Setiap manusia pasti akan diuji....................
Ujian itu sesuai dengan kesanggupan / kemampuan masing-masing..................
,
Sesudah kesulitan ada kemudahan....................
Sesudah kesulitan ada kemudahan....................
Sesudah kesulitan ada kemudahan....................
(Yaitu) bagi orang-orang yang berusaha mengubah
nasibnya.........................
(karena) Allah tidak akan mengubah nasib suatu kaum
sebelum kaum itu berusaha mengubah nasibnya sendiri.
Tsunami, nama yang cantik. Namun si
cantik ini tak pernah diharapkan kehadirannya, setidaknya hingga saat ini
(selagi belum bisa ditemukan pemanfaatannya). Perangainya kurang baik, sangat
pemarah. Dia selalu hadir membawa amukan besar, menelan hingga ratusan ribu
korban jiwa, merusak segalanya.
Tsunami merupakan gelombang atau
serangkaian gelombang yang dibangkitkan secara tiba-tiba oleh perubah vertikal
suatu kolom air. Bencana alam ini bisa disebabkan oleh aktivitas seismik,
vulkanik, longsor di atas atau di bawah air, jatuhnya asteroid di laut, atau fenomena
meteorologi.
Belajar dari Jepang
Kondisi geografis Indonesia yang
berada di cincin api membuatnya rentan terhadap gempa bumi, tsunami, maupun
letusan gunung berapi. Sayangnya, negara kita kurang bisa belajar dari sejarah;
baik yang berasal dari pengalaman sendiri maupun dari pengalaman kota atau
negara lain. Berbeda dengan Jepang, berada pada 4 lempeng tektonik sekaligus
(lempeng Okhots, Urasia, Pasifik, dan lempeng laut Filipina) serta memiliki
banyak gunung api membuatnya sering dilanda gempa, tsunami, serta berpotensi
gunung meletus dan angin topan. Bahkan,
dari seluruh tsunami besar yang terjadi di dunia, yang terbanyak terjadi di
Jepang (hampir sepertiga dari tsunami dunia). Kendati demikian itu tak
melemahkan mereka, malah membuat mereka melakukan persiapan dengan lebih matang
dan menjadikan mereka sebagai negara dengan sistem peringatan bahaya gempa
terbaik di dunia. Artinya, mereka berusaha tidak mengulang kesalahan yang sama.

________________________

#### DAFTAR TUGAS:
**a)** Apakah setiap pernyataan berikut sesuai dengan teks tentang tsunami? Jawab ya atau tidak dan kutip kata-kata teks yang menentukan. (i) Jepang berada pada empat lempeng tektonik sekaligus. (ii) Indonesia dinilai sudah mampu belajar dengan baik dari sejarah. (iii) Hampir setengah dari tsunami dunia terjadi di Jepang.
**b)** Lanjutkan teks tentang tsunami setelah kalimat terakhirnya.

#### DATA SUMBER:

________________________

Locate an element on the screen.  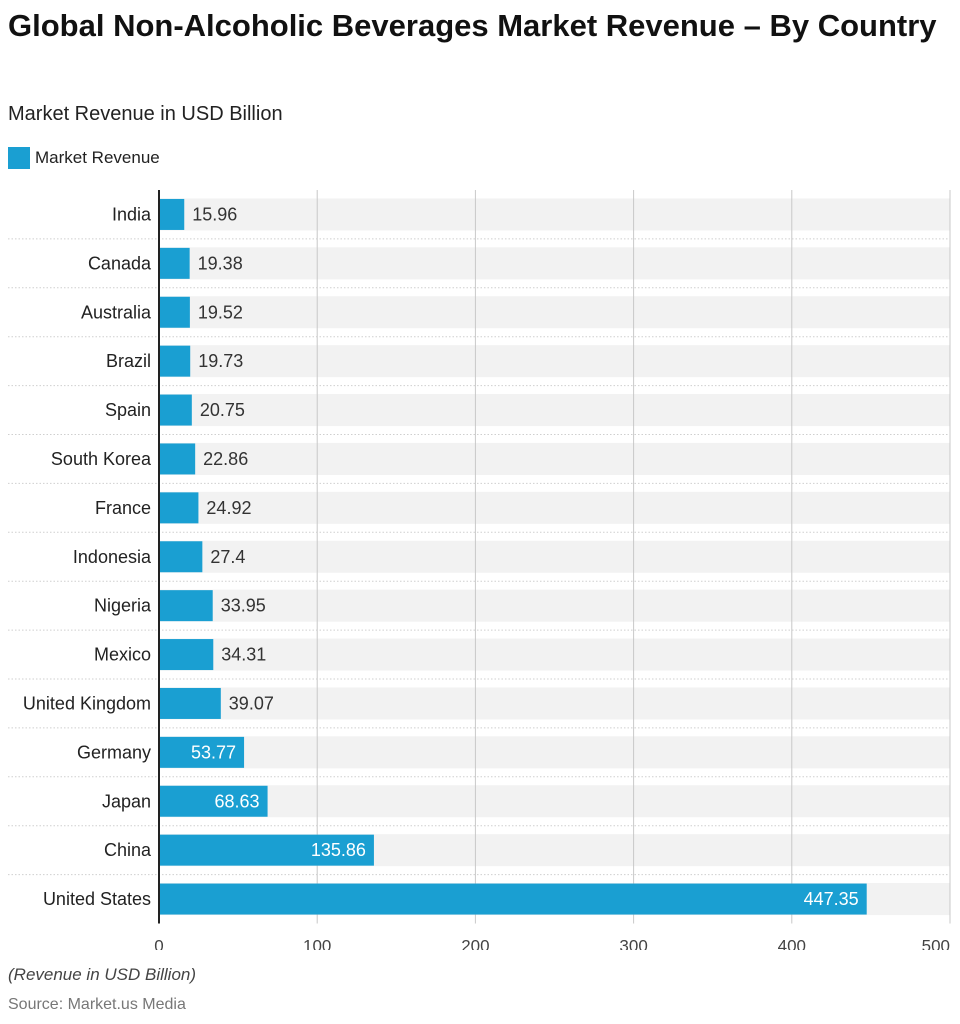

________________________

#### JAWABAN PER TUGAS:
**a)**
(i) Ya: "berada pada 4 lempeng tektonik sekaligus"
(ii) Tidak: "Sayangnya, negara kita kurang bisa belajar dari sejarah"
(iii) Tidak: "hampir sepertiga dari tsunami dunia"

**b)**
Mereka telah melakukan antisipasi tsunami sejak abad 9 Masehi. Dan fakta
mendukung akan hal itu. Jumlah korban gempa dan tsunami di Jepang terus menurun
dari tahun ke tahun. Dengan kekuatan gempa yang serupa dengan Aceh 2004 silam,
gempa dan tsunami di Jepang 2011 hanya menimbulkan 13 kali lipat korban jiwa
yang lebih sedikit daripada tsunami di Aceh 2004 lalu. Penanganan tsunami dan
gempa menjadi perhatian serius di Jepang dan menjadi program nasional.
Belajar dari Thailand
Thailand merupakan salah satu
negara yang ikut terkena tsunami 2004 lalu, bahkan termasuk 5 negara terparah
terlanda tsunami selain Indonesia, Srilanka, India, dan Maldives. Namun
Thailand merespon bencana itu dengan 3 strategi, yaitu (1) SAR dan identifikasi
terhadap para korban, (2) Mencegah penyebaran penyakit menular dan jatuhnya
korban susulan di antara korban yang selamat, (3) Proses rekonstruksi dan
rehabilitasi dalam jangka panjang bagi para korban (UNDP, 2005).
Senada dengan Jepang, pemerintah
Thailand sangat serius dalam upaya mengatasi bencana. Thailand memiliki payung
hukum kebencanaan yang jelas dan sinergi antara berbagai pihak yang terkait
(hubungan struktural antar lembaga). Mereka memiliki payung hukum setingkat
Undang-Undang, kerja sama berbagai pihak pun begitu baik: masyarakat luas,
sektor swasta, palang merah, LSM/ NGO, korban yang hidup, dan pemerintah. Sebagai
upaya pencegahan tsunami Thailand memiliki menara peringatan dini tsunami serta
melibatkan masyarakat di daerah rawan bencana tersebut secara aktif dalam
proses identifikasi, analisis, tindakan, monitoring, dan evaluasi terhadap
resiko terjadinya bencana.
Dengan kesigapan pemerintah Jepang
maupun Thailand, kebutuhan dasar korban bisa dipenuhi dalam tempo yang singkat.
Dalam tempo 5 hari, kebutuhan dasar korban sudah dipenuhi oleh pemerintah
Thailand, sedangkan di Jepang bantuan dari Indonesia untuk mereka bahkan
digunakan untuk membuat perpustakaan karena kebutuhan dasar korban di Jepang
sudah tercukupi oleh bantuan dari berbagai pihak.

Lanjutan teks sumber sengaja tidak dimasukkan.